Mutations in the WFS1 gene are implicated in Wolfram syndrome (WS), Wolfram-like syndrome (WFLS), and maturity-onset diabetes of the young (MODY). Wolfram syndrome 1 (WFS1) is a diabetes-related gene encoding wolframin, a glycoprotein with nine transmembrane domains localized in the endoplasmic reticulum. However, the relationship between WFS1 mutations and their associated phenotypes remains incompletely understood, requiring additional patient data collection for further investigation. Here we collected and analyzed clinical data from three diabetes pedigrees, and to assess the genotype-phenotype correlation.

Methods

High-throughput sequencing was employed to detect WFS1 gene mutations, followed by pathogenicity and conservation analysis using bioinformatics software. A three-dimensional wolframin protein structure was constructed to investigate the potential effects of the mutations. Moreover, the distribution of WFS1 mutations and their associated clinical phenotypes were analyzed by summarizing genetic variations of the WFS1 gene recorded in the Human Gene Mutation Database.

Results

Four heterozygous WFS1 mutations were identified in three diabetes families. Among these, c.1523_1524del/p.Y508Cfs*34 was identified as a frameshift mutation, while the others were missense mutations. Bioinformatics predictions revealed that c.766A>G/p.K256E is a benign and novel mutation, whereas the remaining mutations were classified as pathogenic. Furthermore, c.985T>A/p.F329I was validated as a MODY-associated mutation within a specific family. A comprehensive summary of all reported WFS1 mutations indicated that mutations associated with WS phenotypes are approximately 18.7 times more frequent than those associated with MODY phenotypes.
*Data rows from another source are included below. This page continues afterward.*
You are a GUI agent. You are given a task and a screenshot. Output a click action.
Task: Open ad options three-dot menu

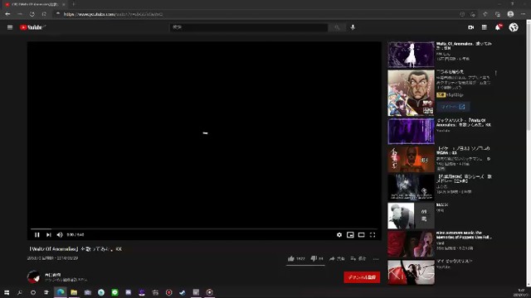[495, 73]
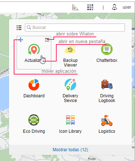Launch the Logistics application
The width and height of the screenshot is (135, 161).
(x=107, y=124)
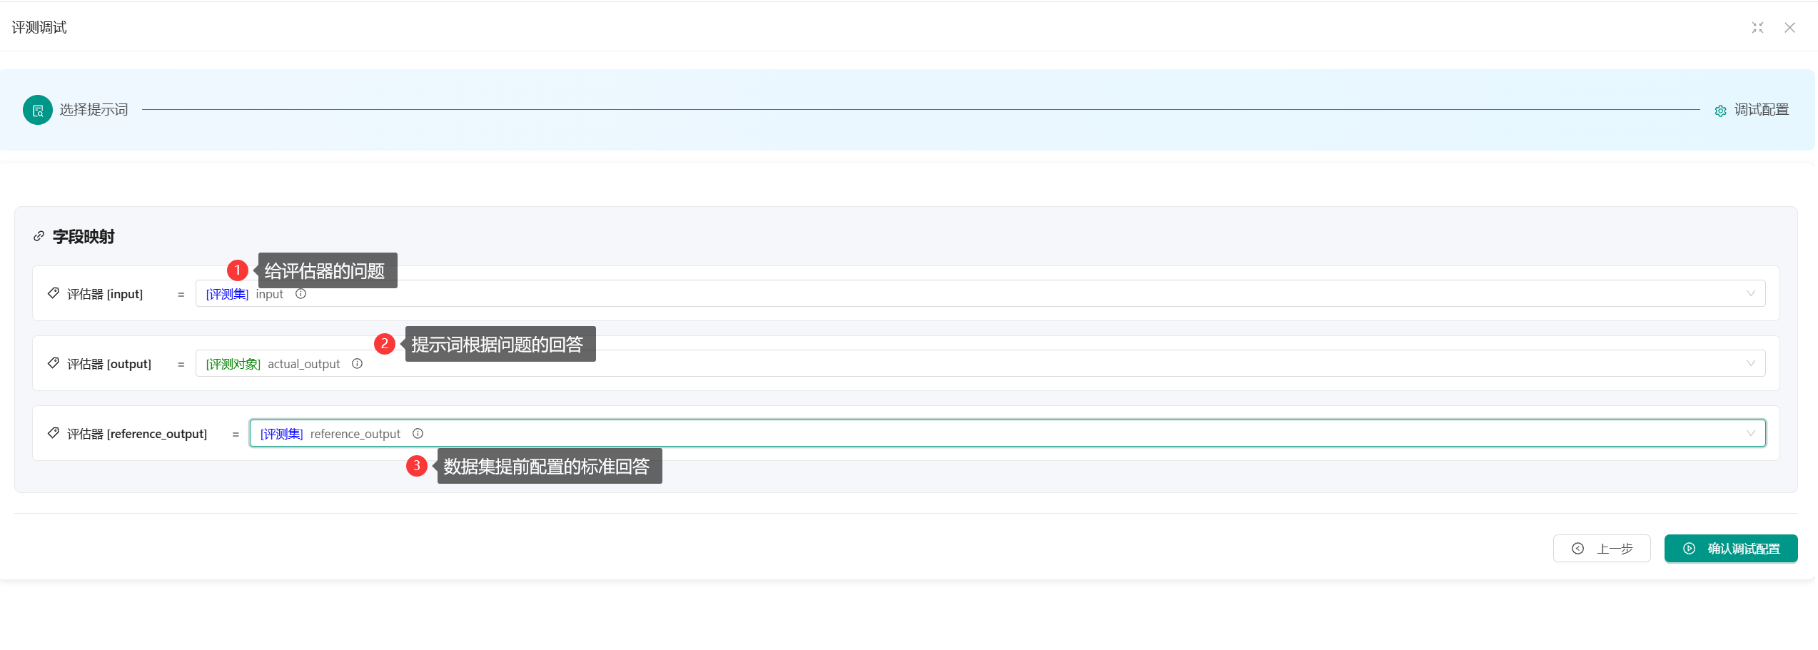The height and width of the screenshot is (650, 1818).
Task: Collapse the dialog with the shrink icon
Action: tap(1757, 28)
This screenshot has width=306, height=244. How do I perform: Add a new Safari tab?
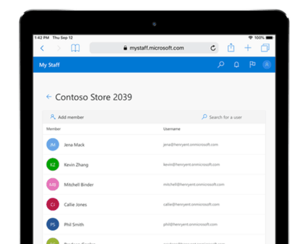coord(248,48)
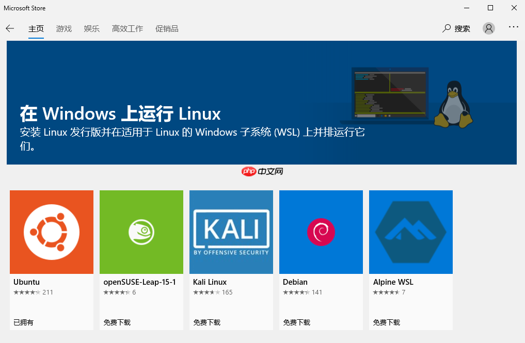Viewport: 525px width, 343px height.
Task: Switch to the 娱乐 tab
Action: tap(91, 29)
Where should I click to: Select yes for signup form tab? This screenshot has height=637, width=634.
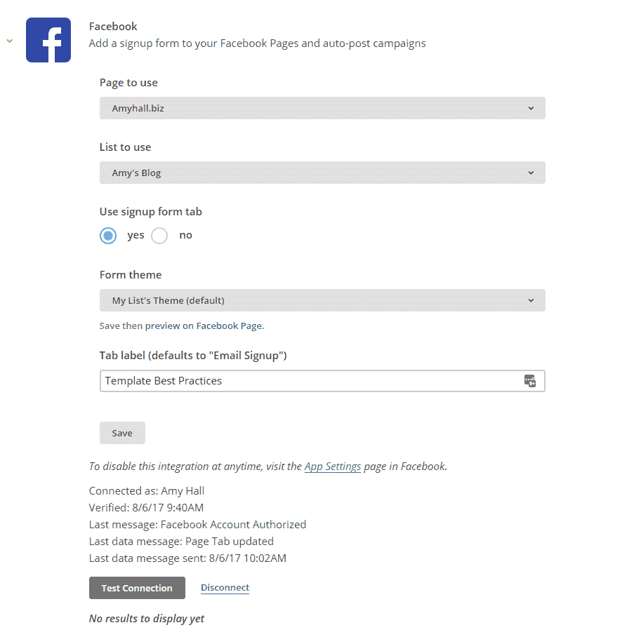coord(108,236)
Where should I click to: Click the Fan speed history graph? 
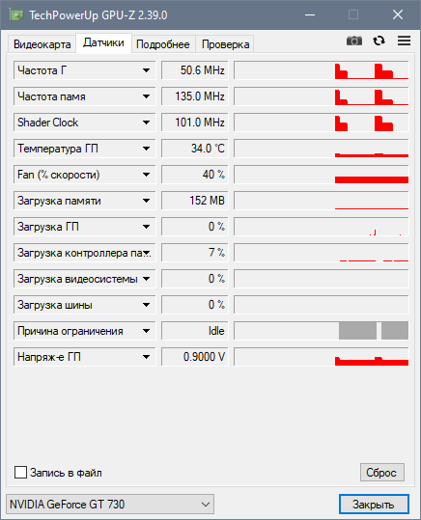(x=322, y=175)
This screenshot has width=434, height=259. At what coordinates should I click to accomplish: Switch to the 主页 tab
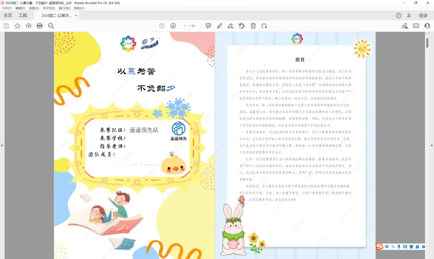pyautogui.click(x=8, y=15)
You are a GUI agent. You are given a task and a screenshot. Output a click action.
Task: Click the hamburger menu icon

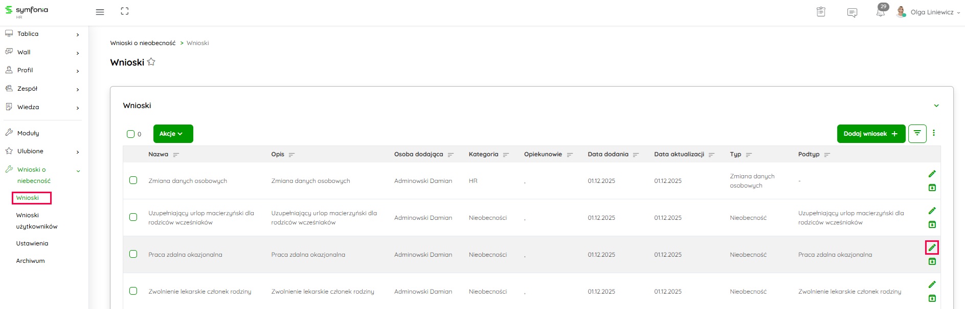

Missense mutations accounted for the highest proportion of WFS1 mutations associated with different clinical phenotypes, with the majority located in exon 8.

Conclusions

This study identified a novel WFS1 mutation, c.766A>G/p.K256E, expanding the known mutation spectrum of the WFS1 gene. The findings suggest that inactivating mutations and benign missense mutations are associated with more severe WS phenotypes compared to purely pathogenic missense mutations. Moreover, c.985T>A/p.F329I was validated as a MODY associated mutation. Finally, by summarizing the genotype–phenotype relationships of WFS1, it is concluded that the WFS1 gene shows a different association with WS, WFSL and MODY.